FRAGMENTS II is a blog by DAVID WILLOWS. HIS posts ARE MICRO STORIES ON THE LEARNING BUSINESS.  A MICRO STORY IS A TALE OF 300 WORDS OR LESS.

 

The Man Who Mistook His Website For a School: Ten Years On

The Man Who Mistook His Website For a School: Ten Years On

Almost a decade ago I started playing with the idea that a school website is both a community expression of who we are and who we want to be.

Inspired by René Magritte's surrealist painting of a pipe (Ceci n'est pas une pipe), and the way in which he leaves his audience thinking about the difference between a pipe and a painting of a pipe, I became convinced that those of us who manage school websites somehow live in the middle-distance between "fact" and "hope" - at one and the same time trying to describe and inspire.

 Magritte taught us that this is not a school.

Magritte taught us that this is not a school.

But I was also struck by the warning that Magritte left us with.

Don’t be fooled by these images, he says, they are not real but illusions, pale shadows, of a reality that is impossible to capture on canvas or, for that matter, in words.

Ten years on, Magritte's words still provide a thoughtful backdrop as we continue to create digital canvases for our schools.  Sure, the tools that are available to us have changed beyond recognition. From parallax to portals, our web service providers have gifted us with powerful paint brushes that can generate incredibly immersive experiences for those who click towards our sites.
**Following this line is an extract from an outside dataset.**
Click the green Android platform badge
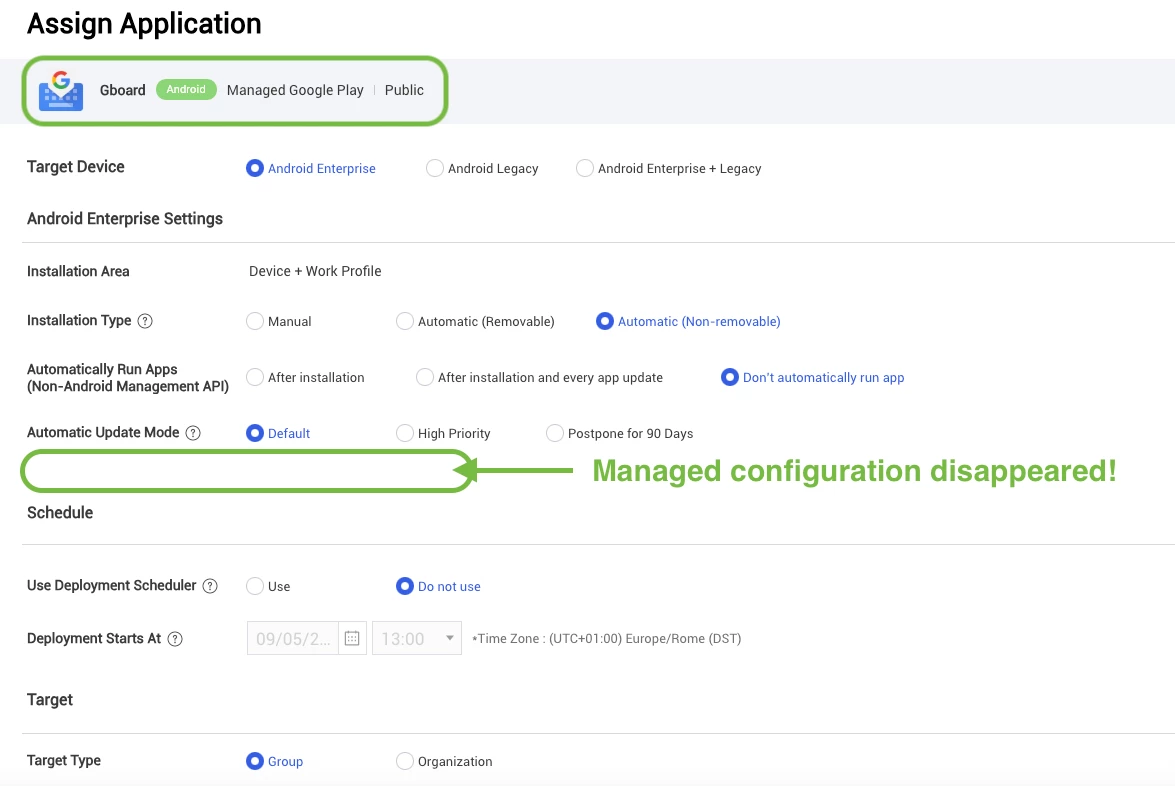Viewport: 1175px width, 786px height. (186, 90)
But I'm still left wondering about the gap.

You see, if I'm honest, even if everything we say on our website is factually correct, visually appealing and the navigation is clear, I still don't feel like we have truly captured our story as a learning organisation.  It's like painting by numbers. When you step back and look at the canvas, whilst its form is accurate, ultimately, it lacks both grit and a soul.
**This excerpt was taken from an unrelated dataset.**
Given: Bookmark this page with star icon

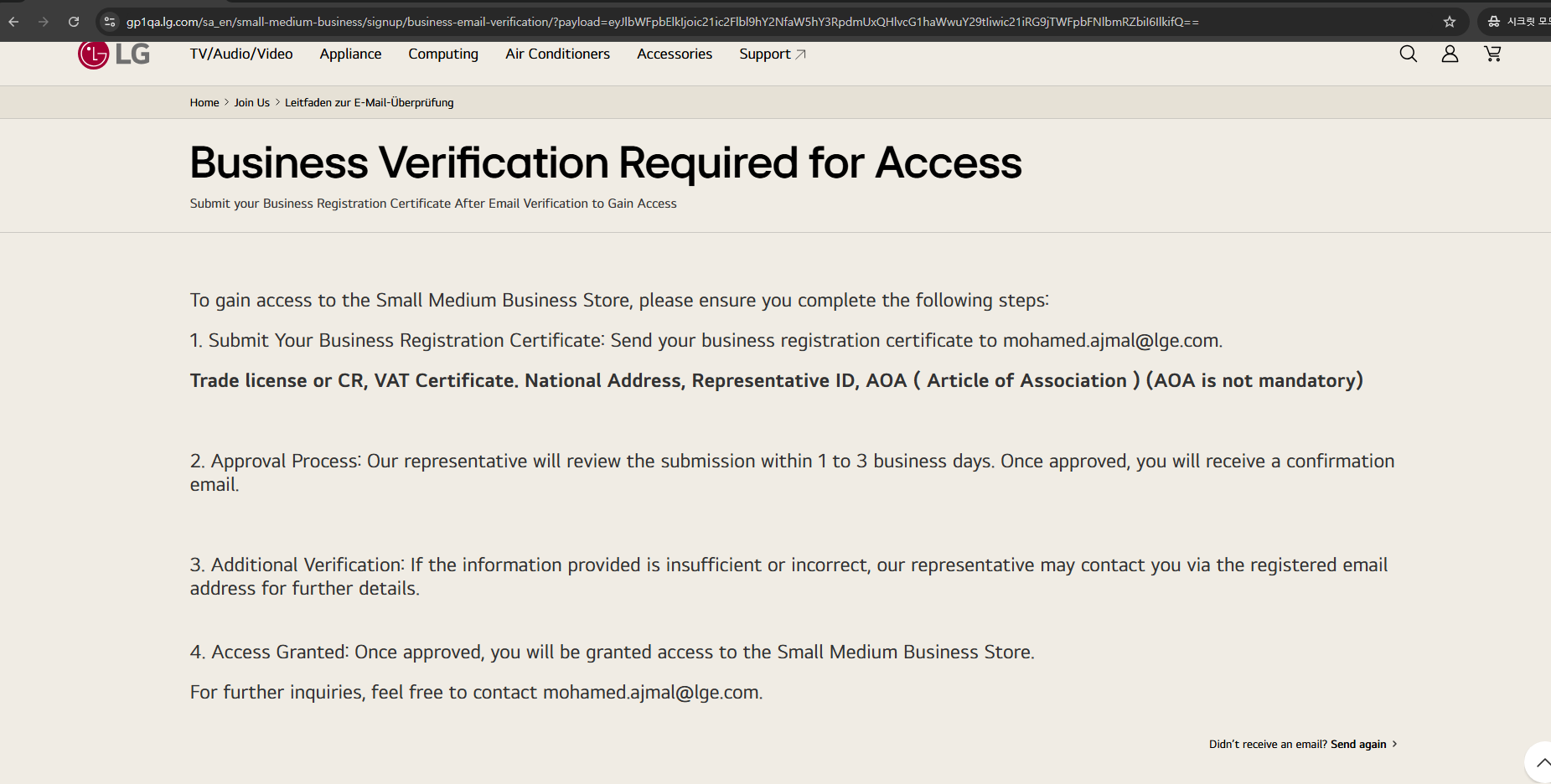Looking at the screenshot, I should [x=1450, y=22].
And it's the same as everyone else has painted.

Magritte wasn't the first person to paint a pipe.  Neither was he the last. I am also pretty sure that it wasn't the most technically accurate depiction.  Yet, his canvas remains because it opens up a window onto reality and helps us to see something that wasn't there before.

Our challenge for the next ten years, I suggest, is to find that window and connect our visitors to the story of learning in our schools in ways that we haven't yet started to imagine yet.